Blazing sun bakes a lichen crust
atop a stone so feverish
it is hearth without fire,
reaching down deep
into soil holding a box
that knows no warmth.

Autumn windstorms rage,
lightning crack and thunder clap,
trembling the filled-hole grounds
as dying leaves spin and swirl
through arced cascade among tidy rows
till settled and spent.

Then crisp hoarfrost clings
in glittering crystalline coverlet
gracefully fallen from graying sky,
soft cotton batting fluffs
to pillow gentle slumber
uninterrupted.

When vernal raindrops quench
the thirst of dry bones
suspended between
welkin expanse
and earth’s darkest pit,

these silent stones will shout out~

still no more, reticent no longer,
waking to resonant reveille,
ready to blossom forth
in the fullness of time
and everlasting promise.

anna
my great grandmother

A Presence of Absence

photo by Gary Jarvis of Dutch Reformed Cemetery

“The sunlight now lay over the valley perfectly still. I went over to the graveyard beside the church and found them under the old cedars… I am finding it a little hard to say that I felt them resting there, but I did… I saw that, for me, this country would always be populated with presences and absences, presences of absences, the living and the dead. The world as it is would always be a reminder of the world that was, and of the world that is to come.”
Wendell Berry in Jayber Crow

Today, as always over the last weekend of May, we have a family reunion where most turn up missing.  A handful of the living come together for lunch and then a slew of the no-longer-living, some of whom have been caught napping for a century or more, are no-shows.

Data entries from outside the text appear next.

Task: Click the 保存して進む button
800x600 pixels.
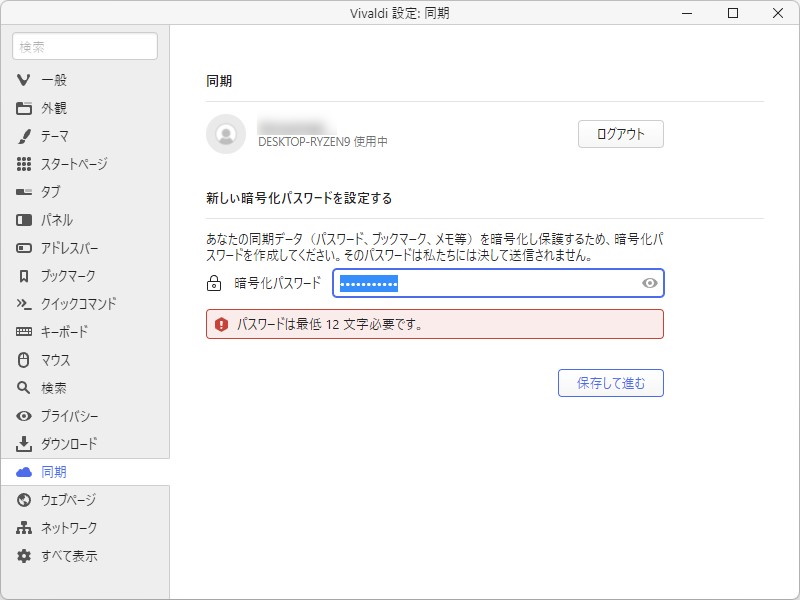Action: pyautogui.click(x=610, y=383)
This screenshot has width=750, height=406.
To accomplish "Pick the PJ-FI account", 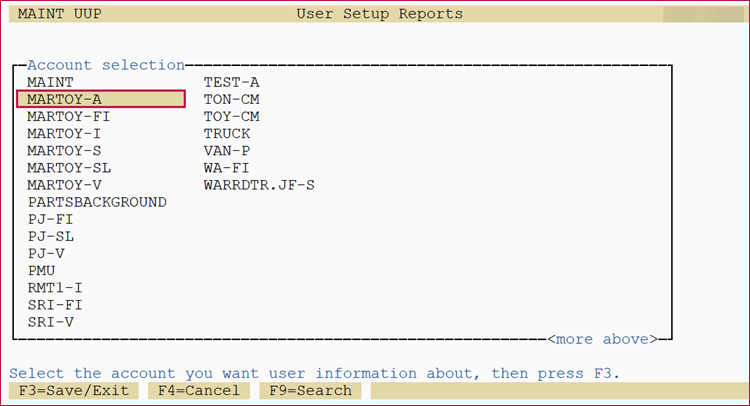I will (50, 219).
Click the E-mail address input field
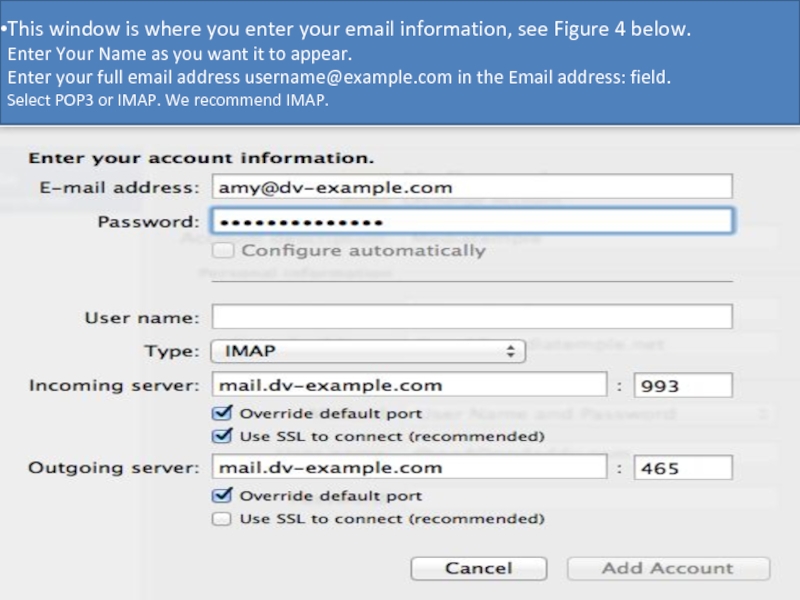 [x=472, y=187]
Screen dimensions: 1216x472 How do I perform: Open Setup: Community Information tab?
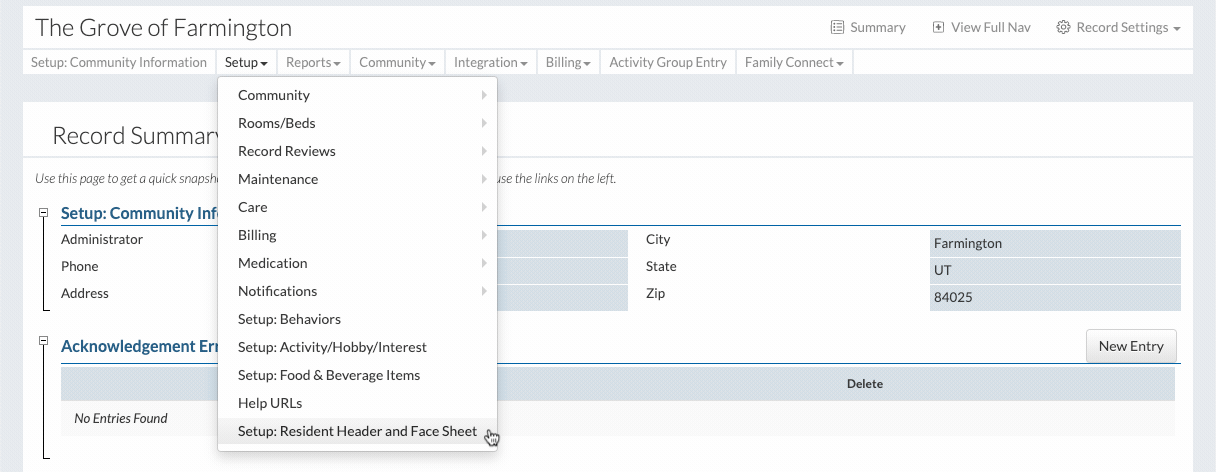(x=119, y=62)
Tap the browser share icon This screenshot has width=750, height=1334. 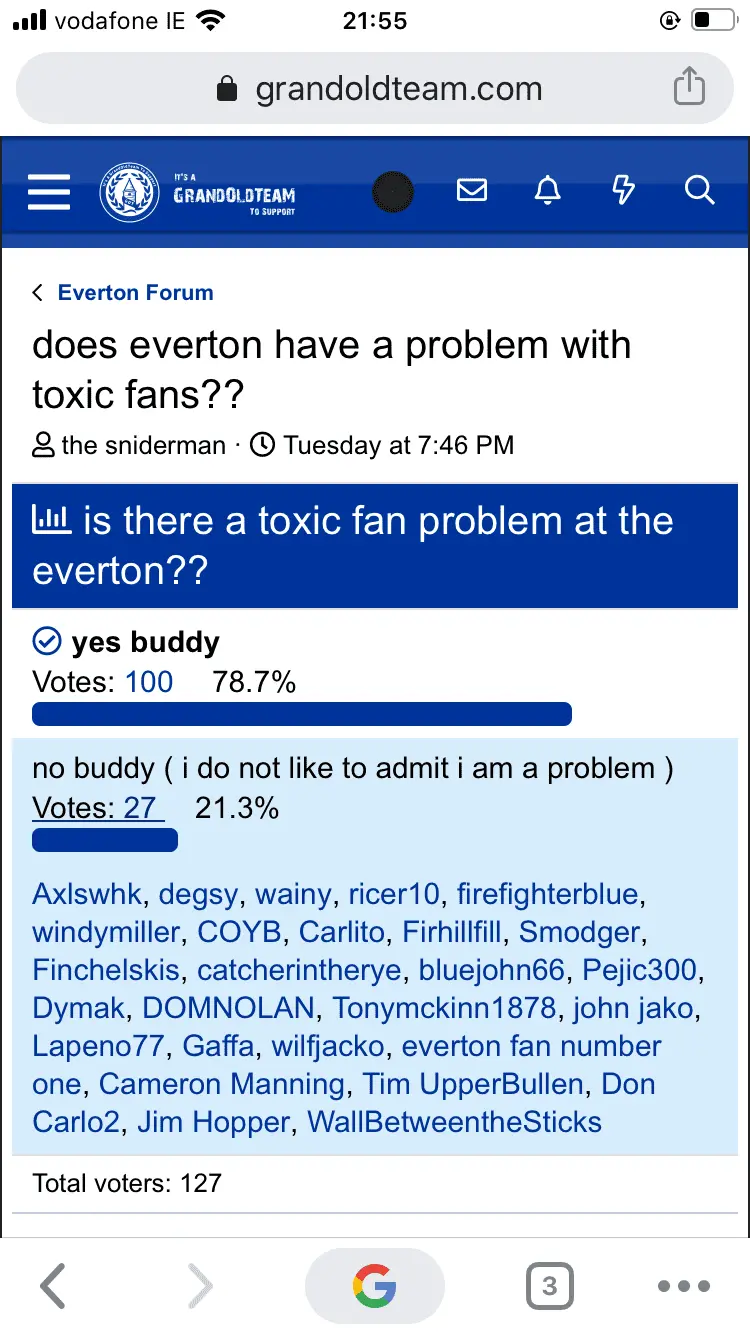pyautogui.click(x=689, y=88)
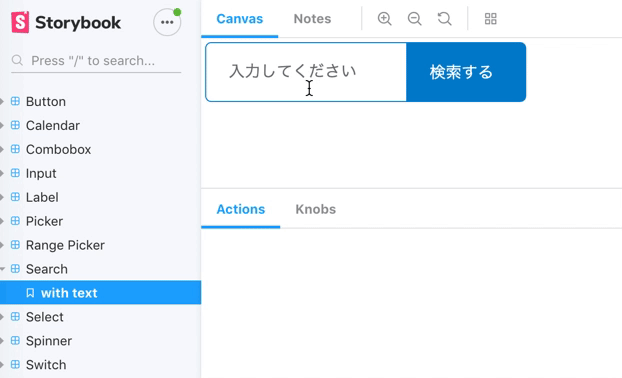The image size is (622, 378).
Task: Expand the Range Picker tree arrow
Action: tap(2, 245)
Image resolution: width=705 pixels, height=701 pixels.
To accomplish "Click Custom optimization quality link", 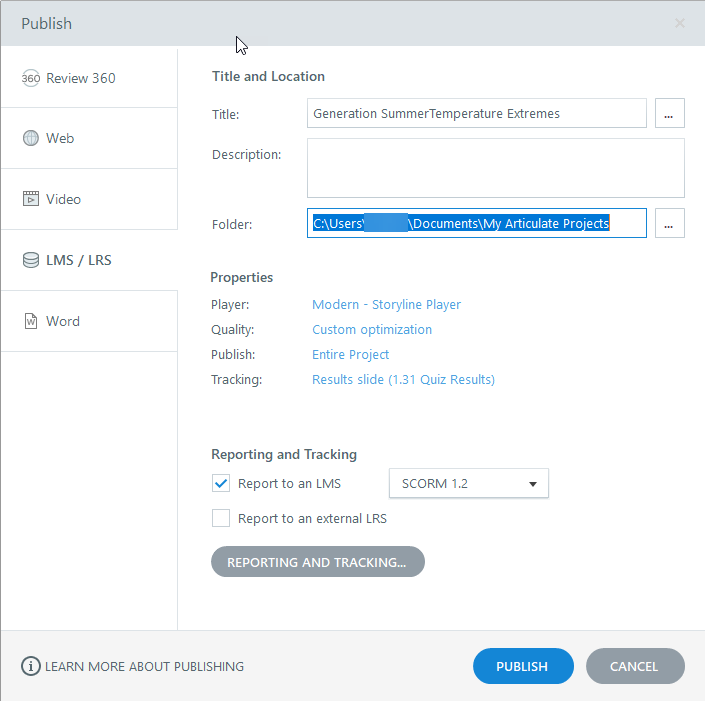I will tap(372, 329).
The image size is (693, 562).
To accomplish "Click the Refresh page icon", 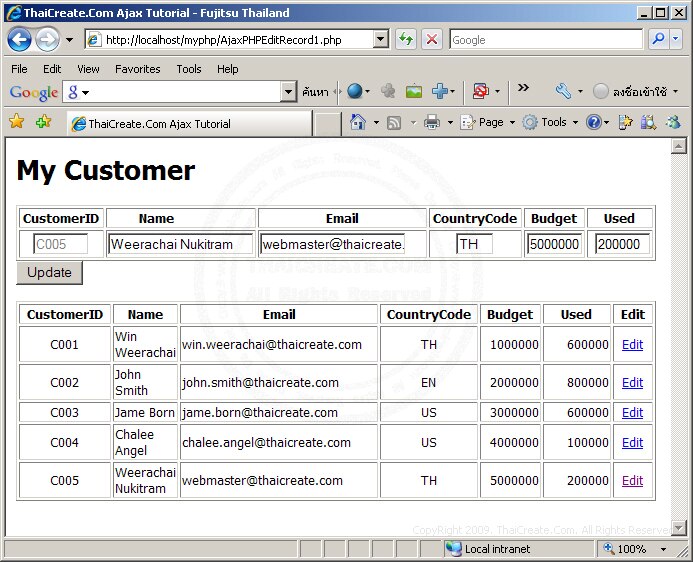I will 406,40.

It is always on this day of cemetery visiting that I feel keenly the presence of their absence: the great greats I never knew, a great aunt who kept so many secrets, an alcoholic grandfather I barely remember, my grandmother whose inherent messiness I inherited, my parents who separated for ten years late in life, yet reunited long enough for their ashes to rest together for eternity.

It is good, as one of the still-for-now living, to approach these plots of grass with a wary weariness of the aging.  But for the grace of God, there will I be sooner than I wish to be.  There, thanks to the grace of God, will I one day be an absent presence for my children and hoped-for grandchildren to ponder.

The world as it is remembers the world that was.  The world to come calls us home in its time, where we all will be present and accounted for — our reunion celebration.

All in good time.

It is now my fifty eighth Memorial Day–what I wrote two years ago still is true: I see this as a day for weeping, so the rain coming from the sky is fitting.

Hankerings

On my fifty sixth Memorial Day, I need to be reminded not to forget the sacrifices made by my fellow countrymen.  This is not a vacation day.  This is a day meant for the hard work of painful remembrance.  This is a day to slog through the mud of the battlefields, the searing heat of the deserts, the dripping humidity of the jungles, the icy snowbanks of wintertime battle fronts.

I do not want to forget what it means to get up each morning clothed in liberty, and fall asleep each night without fear.  We are meant to cry this day, to weep over the loss of life over the generations, the losses in battles that continue to this day.

The cost of staying free must not bankrupt our souls even as it taxes our resources.   Once we forget, if even one of us forgets, then the battle comes…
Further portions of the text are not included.